### YOUR ASSIGNMENT:
Copy exactly. Begin at the line containing "Where should I click to: Switch" and stop at the last line of the entries, omitting any pictures.

[Stored data entries]
········

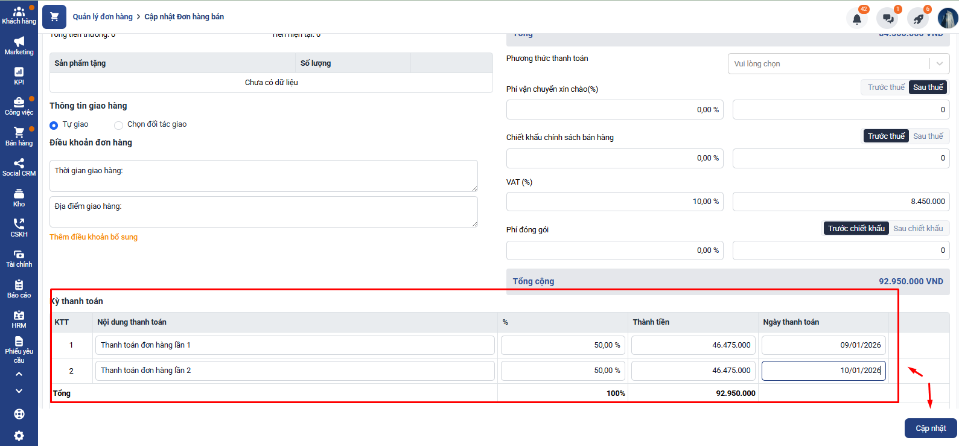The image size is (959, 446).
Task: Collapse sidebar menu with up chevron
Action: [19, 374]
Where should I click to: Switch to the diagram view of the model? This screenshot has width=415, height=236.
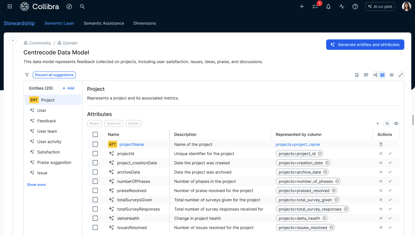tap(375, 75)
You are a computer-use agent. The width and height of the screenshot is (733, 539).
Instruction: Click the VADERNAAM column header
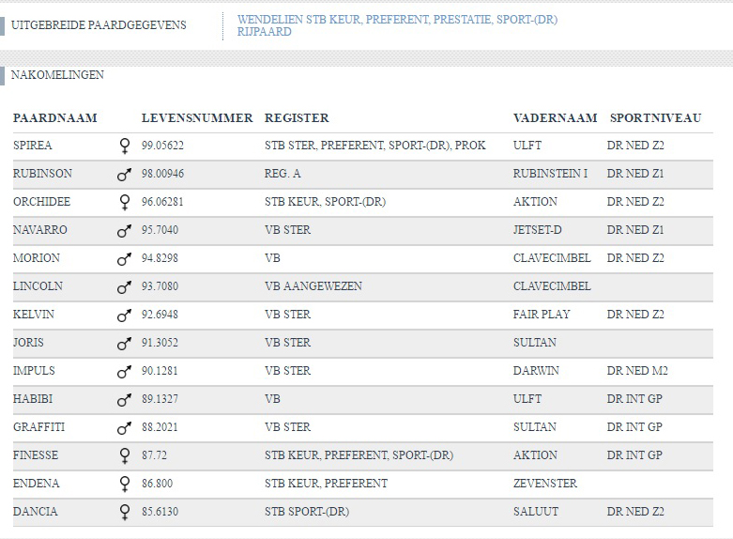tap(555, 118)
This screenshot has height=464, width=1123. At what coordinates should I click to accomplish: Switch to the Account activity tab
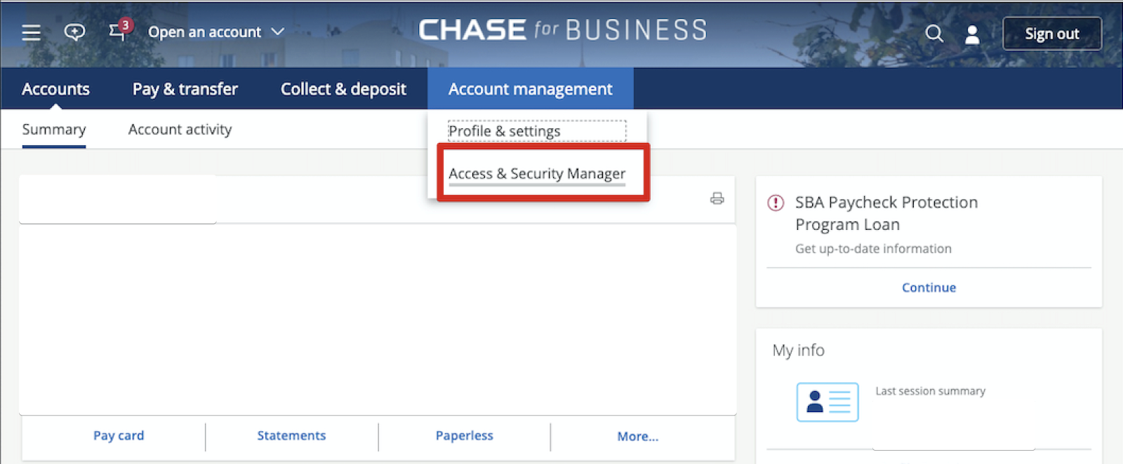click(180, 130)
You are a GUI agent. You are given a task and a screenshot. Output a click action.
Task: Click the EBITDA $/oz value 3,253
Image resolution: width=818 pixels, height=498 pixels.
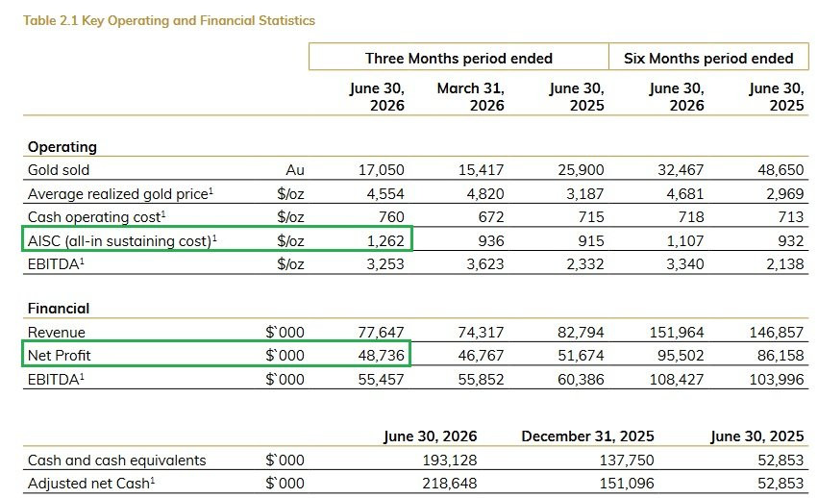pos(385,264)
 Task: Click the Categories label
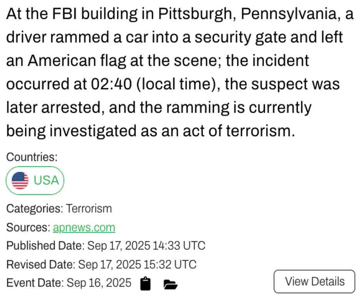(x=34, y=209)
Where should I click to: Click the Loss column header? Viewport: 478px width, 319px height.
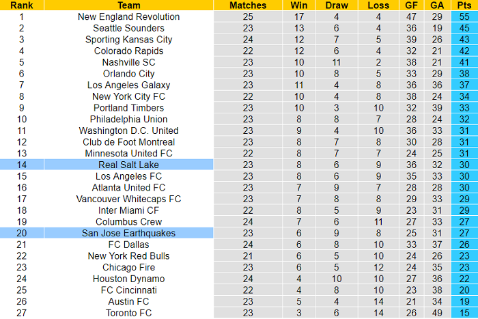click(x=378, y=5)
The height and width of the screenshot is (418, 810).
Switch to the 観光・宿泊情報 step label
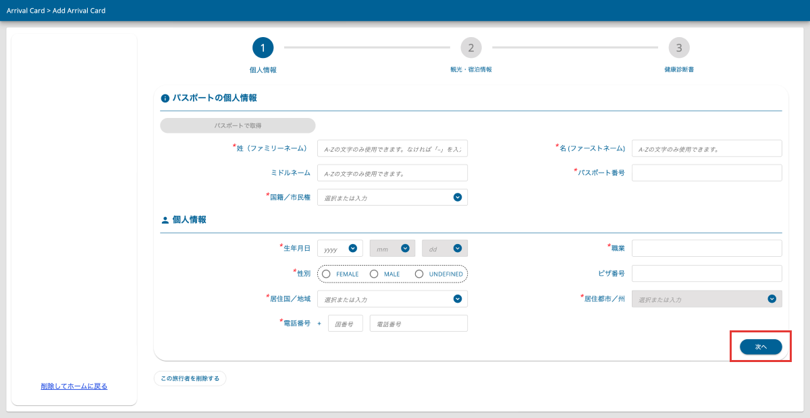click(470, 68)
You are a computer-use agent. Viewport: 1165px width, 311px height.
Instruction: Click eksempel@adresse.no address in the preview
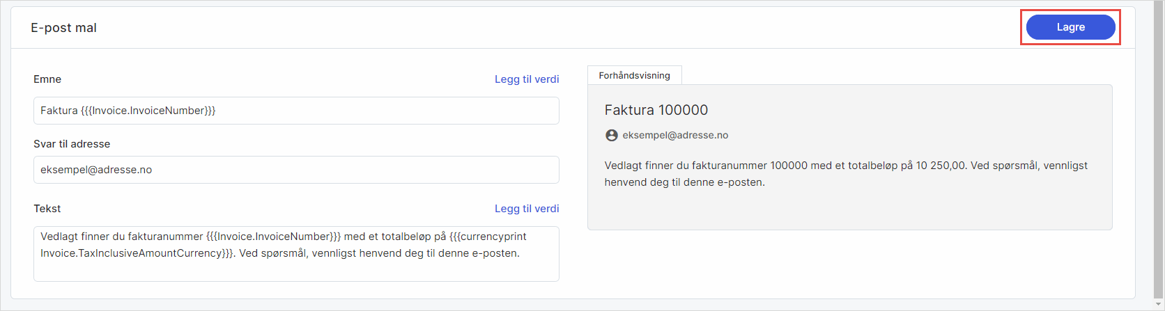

········

### EXERCISE SOLUTION:
Where should I click to: Switch to the diagram view of the model? This screenshot has width=415, height=236.
tap(375, 75)
You are a computer-use agent. The width and height of the screenshot is (733, 539).
Instruction: Click the VADERNAAM column header
tap(555, 118)
This screenshot has height=464, width=1123. At what coordinates should I click to accomplish: Switch to the Account activity tab
click(180, 130)
You are a GUI agent. You are given a task and a screenshot. Output a click action.
Task: Click the EBITDA $/oz value 3,253
Image resolution: width=818 pixels, height=498 pixels.
pos(385,264)
 Task: Click the Categories label
(x=34, y=209)
Where should I click to: Click the Loss column header? Viewport: 478px width, 319px height.
click(x=378, y=5)
The height and width of the screenshot is (418, 810).
Switch to the 観光・宿泊情報 step label
click(470, 68)
You are a computer-use agent. Viewport: 1165px width, 311px height.
Instruction: Click eksempel@adresse.no address in the preview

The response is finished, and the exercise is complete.